BOGORTODAY.COM – Ratusan mahasiswa yang tergabung dalam Himpunan Mahasiswa Islam (HMI) Majelis Penyelamat Organisasi (MPO) menyampaikan aspirasi mereka di depan kantor Pemerintah Kabupaten (Pemkab) Bogor, Jumat (6/9/2024).

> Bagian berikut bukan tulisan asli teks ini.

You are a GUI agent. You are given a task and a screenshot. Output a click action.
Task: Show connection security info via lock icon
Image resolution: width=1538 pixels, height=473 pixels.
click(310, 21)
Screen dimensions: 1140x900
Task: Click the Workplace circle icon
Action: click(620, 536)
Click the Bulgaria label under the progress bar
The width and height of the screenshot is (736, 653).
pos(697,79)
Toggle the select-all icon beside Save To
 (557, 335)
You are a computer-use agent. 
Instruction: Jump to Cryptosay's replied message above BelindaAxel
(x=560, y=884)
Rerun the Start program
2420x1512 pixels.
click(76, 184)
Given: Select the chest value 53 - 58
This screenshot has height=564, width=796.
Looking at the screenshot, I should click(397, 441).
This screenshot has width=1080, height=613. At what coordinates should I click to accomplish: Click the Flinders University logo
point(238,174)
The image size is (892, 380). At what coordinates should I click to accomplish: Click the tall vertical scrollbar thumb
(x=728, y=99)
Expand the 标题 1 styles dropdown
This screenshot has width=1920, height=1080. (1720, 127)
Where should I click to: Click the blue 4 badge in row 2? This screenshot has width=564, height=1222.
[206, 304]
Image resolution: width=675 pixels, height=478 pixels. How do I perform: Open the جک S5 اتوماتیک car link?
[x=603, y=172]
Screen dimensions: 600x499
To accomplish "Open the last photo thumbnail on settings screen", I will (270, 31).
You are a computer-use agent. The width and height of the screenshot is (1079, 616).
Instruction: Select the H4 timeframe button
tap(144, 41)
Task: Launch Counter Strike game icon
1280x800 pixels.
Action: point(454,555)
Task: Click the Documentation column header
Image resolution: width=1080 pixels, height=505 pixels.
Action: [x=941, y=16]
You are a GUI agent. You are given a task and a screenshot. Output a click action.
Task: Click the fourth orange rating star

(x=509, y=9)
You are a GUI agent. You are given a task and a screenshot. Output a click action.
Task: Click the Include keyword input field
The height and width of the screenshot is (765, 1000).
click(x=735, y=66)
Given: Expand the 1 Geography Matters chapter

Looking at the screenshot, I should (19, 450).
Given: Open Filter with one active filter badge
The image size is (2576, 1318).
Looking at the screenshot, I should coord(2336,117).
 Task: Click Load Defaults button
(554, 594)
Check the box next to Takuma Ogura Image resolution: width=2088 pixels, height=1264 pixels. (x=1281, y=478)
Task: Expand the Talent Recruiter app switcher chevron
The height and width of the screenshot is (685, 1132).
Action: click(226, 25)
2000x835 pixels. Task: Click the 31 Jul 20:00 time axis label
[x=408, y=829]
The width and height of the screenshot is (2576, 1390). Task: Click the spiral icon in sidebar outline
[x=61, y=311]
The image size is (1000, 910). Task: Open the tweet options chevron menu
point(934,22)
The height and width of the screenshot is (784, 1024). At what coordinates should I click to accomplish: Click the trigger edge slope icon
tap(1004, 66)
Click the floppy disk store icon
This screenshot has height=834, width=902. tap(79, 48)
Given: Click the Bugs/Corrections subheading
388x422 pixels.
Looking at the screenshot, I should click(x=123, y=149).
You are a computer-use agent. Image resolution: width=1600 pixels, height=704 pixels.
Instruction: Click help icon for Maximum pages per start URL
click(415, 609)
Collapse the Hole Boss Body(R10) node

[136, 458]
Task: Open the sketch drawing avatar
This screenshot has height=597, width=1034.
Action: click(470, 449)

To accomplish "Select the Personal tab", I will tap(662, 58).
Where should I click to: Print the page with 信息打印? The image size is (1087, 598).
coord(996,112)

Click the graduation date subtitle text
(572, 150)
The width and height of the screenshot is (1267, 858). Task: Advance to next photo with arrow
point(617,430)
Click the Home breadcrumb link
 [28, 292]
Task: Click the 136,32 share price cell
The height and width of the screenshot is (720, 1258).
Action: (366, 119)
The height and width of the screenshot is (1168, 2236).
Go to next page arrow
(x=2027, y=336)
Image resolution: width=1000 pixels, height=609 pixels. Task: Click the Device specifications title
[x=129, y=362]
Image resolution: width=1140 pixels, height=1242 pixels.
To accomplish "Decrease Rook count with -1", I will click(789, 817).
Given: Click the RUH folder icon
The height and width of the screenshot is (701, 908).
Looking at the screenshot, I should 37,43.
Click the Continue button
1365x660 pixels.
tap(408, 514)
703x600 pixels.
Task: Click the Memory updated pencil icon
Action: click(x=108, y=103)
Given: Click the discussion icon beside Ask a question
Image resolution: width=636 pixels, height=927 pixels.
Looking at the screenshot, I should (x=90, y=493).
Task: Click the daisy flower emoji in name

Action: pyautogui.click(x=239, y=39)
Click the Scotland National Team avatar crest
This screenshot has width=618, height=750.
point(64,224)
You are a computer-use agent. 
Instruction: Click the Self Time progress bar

Dalam aksi tersebut, mereka membawa delapan tuntutan yang ditujukan kepada Pj Bupati Bogor.
Ketua HMI MPO Kabupaten Bogor, Al Aziz, menyatakan bahwa salah satu tuntutan yang diajukan adalah agar Pj Bupati Bogor menghentikan pengelolaan Kabupaten Bogor yang dinilai serampangan dan ugal-ugalan.
“Kami hadir di sini untuk menuntut Pj Bupati Bogor menghentikan cara pengelolaannya yang semena-mena terhadap Kabupaten Bogor,” ujar Aziz.
Tuntutan kedua yang disampaikan adalah agar dihentikannya apa yang disebut sebagai “Konawe Connection,” yakni indikasi adanya purnawirawan STPDN yang berperan di lingkungan Pemerintah Kabupaten Bogor.
Aziz juga meminta inspektorat untuk melakukan audit investigasi terkait kegiatan Pj Bupati Bogor di Labuan Bajo.
“Kami mendesak pihak terkait untuk melakukan audit terhadap kegiatan Pj Bupati Bogor yang diadakan di Labuan Bajo,” katanya.
Selain itu, mahasiswa juga meminta agar Pj Bupati Bogor dipulangkan karena kebijakannya yang dinilai membuat kekacauan, terutama terkait penggusuran paksa pedagang kaki lima di kawasan Puncak, Bogor.
Massa aksi juga mengkritik kinerja Pj Bupati Bogor yang dianggap gagal dalam menangani persoalan truk tambang di wilayah Kecamatan Parung Panjang.
Aziz menambahkan, alasan mahasiswa mendesak pemulangan Pj Bupati Bogor adalah karena adanya dugaan pelanggaran moral serta upaya memaksakan pemecahan rekor MURI nasi liwet yang dinilai tidak berhasil.
“Kegiatan itu gagal, dan dia malah memarahi para kepala desa serta camat yang hadir,” tutup Aziz. (cr2)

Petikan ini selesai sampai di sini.